A major challenge facing tumor-antigen targeting therapies such as chimeric antigen receptor (CAR)-T cells is the identification of suitable targets that are specifically and uniformly expressed on heterogeneous solid tumors. By contrast, certain species of bacteria selectively colonize immune-privileged tumor cores and can be engineered as antigen-independent platforms for therapeutic delivery. To bridge these approaches, we developed a platform of probiotic-guided CAR-T cells (ProCARs), in which tumor-colonizing probiotics release synthetic targets that label tumor tissue for CAR-mediated lysis in situ. This system demonstrated CAR-T cell activation and antigen-agnostic cell lysis that was safe and effective in multiple xenograft and syngeneic models of human and mouse cancers.
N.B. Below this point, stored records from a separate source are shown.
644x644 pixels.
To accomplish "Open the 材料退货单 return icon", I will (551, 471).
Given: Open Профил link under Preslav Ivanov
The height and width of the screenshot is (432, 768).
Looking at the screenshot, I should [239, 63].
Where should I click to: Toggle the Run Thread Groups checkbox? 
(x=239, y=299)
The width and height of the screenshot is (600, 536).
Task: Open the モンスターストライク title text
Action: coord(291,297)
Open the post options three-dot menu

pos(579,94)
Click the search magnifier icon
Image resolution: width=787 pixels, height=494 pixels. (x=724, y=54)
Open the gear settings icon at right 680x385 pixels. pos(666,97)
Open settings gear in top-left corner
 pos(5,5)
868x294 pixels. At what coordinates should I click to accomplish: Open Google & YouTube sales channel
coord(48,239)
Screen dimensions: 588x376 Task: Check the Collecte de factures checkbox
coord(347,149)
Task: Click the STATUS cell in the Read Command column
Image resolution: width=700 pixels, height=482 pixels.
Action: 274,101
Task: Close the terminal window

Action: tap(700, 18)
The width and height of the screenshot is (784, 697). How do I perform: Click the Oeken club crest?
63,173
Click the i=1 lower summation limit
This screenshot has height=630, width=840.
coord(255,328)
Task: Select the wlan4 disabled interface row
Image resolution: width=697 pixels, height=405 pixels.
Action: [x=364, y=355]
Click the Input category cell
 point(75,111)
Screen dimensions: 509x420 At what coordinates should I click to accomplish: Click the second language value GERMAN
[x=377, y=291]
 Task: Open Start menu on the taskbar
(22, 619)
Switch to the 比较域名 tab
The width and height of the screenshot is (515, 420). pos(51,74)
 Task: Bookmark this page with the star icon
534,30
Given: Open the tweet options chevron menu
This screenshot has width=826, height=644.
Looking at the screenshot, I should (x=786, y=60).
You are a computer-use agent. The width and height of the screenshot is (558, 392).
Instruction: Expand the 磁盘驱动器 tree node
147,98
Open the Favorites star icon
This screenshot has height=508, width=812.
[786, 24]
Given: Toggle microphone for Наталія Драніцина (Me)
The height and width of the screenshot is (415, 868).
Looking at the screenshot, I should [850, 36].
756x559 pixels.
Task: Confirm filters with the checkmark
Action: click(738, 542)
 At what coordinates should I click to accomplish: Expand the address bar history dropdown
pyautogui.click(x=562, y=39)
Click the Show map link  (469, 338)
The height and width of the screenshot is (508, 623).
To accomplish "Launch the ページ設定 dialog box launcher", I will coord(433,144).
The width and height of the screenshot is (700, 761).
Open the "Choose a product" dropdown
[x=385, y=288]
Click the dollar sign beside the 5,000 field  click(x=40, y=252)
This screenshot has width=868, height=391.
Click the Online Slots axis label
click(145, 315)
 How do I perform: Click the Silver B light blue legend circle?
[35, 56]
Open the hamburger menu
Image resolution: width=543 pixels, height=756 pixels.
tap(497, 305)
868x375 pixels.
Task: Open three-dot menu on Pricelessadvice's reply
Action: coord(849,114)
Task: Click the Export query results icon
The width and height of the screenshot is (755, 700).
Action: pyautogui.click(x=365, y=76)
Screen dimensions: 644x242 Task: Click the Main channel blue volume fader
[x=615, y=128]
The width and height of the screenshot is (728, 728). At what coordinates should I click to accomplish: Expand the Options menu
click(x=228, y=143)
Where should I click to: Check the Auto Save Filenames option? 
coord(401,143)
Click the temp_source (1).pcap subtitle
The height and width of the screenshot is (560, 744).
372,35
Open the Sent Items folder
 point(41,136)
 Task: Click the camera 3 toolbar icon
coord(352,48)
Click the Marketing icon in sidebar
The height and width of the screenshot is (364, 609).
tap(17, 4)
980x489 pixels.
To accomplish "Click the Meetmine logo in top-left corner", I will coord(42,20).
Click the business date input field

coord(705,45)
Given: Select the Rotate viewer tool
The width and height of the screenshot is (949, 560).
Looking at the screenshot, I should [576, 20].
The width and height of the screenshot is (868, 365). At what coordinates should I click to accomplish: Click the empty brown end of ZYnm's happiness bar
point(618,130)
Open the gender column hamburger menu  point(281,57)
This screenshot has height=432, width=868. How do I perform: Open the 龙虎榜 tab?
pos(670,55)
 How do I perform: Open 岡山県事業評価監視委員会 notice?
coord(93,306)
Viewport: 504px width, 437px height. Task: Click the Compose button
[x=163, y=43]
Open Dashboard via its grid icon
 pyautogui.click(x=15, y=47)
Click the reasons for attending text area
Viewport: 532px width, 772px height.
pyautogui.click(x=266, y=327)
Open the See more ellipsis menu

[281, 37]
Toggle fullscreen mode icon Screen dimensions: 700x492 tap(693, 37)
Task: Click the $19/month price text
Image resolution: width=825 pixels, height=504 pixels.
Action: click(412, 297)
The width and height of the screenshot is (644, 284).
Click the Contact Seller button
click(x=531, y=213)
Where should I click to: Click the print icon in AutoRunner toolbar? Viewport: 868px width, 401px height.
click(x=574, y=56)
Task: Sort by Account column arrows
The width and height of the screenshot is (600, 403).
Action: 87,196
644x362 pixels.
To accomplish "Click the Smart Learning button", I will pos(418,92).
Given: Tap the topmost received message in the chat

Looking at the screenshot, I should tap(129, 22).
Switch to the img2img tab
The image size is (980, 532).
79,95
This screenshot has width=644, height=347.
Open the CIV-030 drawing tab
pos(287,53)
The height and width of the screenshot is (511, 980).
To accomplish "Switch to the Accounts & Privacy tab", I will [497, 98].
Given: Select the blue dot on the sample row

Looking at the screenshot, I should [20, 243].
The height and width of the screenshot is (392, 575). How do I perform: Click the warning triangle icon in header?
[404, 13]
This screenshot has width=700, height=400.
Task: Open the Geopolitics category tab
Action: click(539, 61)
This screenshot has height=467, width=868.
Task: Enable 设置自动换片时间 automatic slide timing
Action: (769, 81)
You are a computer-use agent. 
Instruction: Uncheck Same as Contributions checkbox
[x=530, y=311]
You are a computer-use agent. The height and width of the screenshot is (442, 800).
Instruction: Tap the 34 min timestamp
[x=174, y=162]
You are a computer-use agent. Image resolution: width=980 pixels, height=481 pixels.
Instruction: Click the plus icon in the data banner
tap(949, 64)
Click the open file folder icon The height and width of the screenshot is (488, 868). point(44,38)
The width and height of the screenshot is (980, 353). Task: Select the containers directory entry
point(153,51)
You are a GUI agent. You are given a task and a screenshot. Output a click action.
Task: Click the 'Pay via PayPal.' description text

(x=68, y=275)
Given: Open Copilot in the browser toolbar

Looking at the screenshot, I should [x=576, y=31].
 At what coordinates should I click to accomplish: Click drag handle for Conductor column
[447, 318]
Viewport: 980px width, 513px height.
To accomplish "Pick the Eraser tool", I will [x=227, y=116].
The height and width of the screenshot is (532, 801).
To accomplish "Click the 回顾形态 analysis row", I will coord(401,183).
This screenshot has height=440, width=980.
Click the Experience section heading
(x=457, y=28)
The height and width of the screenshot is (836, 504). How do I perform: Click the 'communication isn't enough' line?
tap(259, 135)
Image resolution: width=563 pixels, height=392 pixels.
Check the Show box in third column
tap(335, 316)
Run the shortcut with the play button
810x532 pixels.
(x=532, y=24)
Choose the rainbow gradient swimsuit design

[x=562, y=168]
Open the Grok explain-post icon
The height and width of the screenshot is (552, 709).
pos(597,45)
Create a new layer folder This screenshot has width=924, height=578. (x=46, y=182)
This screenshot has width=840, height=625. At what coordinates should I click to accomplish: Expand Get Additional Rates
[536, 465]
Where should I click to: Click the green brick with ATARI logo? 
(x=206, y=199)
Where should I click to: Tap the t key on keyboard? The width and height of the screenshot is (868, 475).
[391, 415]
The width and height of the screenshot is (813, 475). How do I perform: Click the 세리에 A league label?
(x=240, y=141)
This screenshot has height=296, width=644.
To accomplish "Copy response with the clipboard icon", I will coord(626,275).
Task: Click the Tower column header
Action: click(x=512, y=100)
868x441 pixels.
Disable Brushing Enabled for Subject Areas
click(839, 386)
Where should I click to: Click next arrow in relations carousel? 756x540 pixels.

We further engineered multifunctional probiotics that co-release chemokines to enhance CAR-T cell recruitment and therapeutic response.

Colorectal cancer detection and treatment with engineered probiotics.

Bioengineered probiotics enable new opportunities to improve colorectal cancer (CRC) screening, prevention and treatment strategies. Here, we demonstrate the phenomenon of selective, long-term colonization of colorectal adenomas after oral delivery of probiotic E. coli Nissle 1917 (EcN) to a genetically-engineered murine model of CRC predisposition. We show that, after oral administration, adenomas can be monitored over time by recovering EcN from stool. We also demonstrate specific colonization of EcN to solitary neoplastic lesions in an orthotopic murine model of CRC. We then exploit this neoplasia-homing property of EcN to develop early CRC intervention strategies. To detect lesions, we engineer EcN to produce a small molecule, salicylate, and demonstrate that oral delivery of this strain results in significantly increased levels of salicylate in the urine of adenoma-bearing mice, in comparison to healthy controls. We also assess EcN engineered to locally release immunotherapeutics at the neoplastic site. Oral delivery to mice bearing adenomas, reduced adenoma burden by ∻50%, with notable differences in the spatial distribution of T cell populations within diseased and healthy intestinal tissue, suggesting local induction of robust anti-tumor immunity. Together, these results support the use of EcN as an orally-delivered platform to detect disease and treat CRC through its production of screening and therapeutic molecules.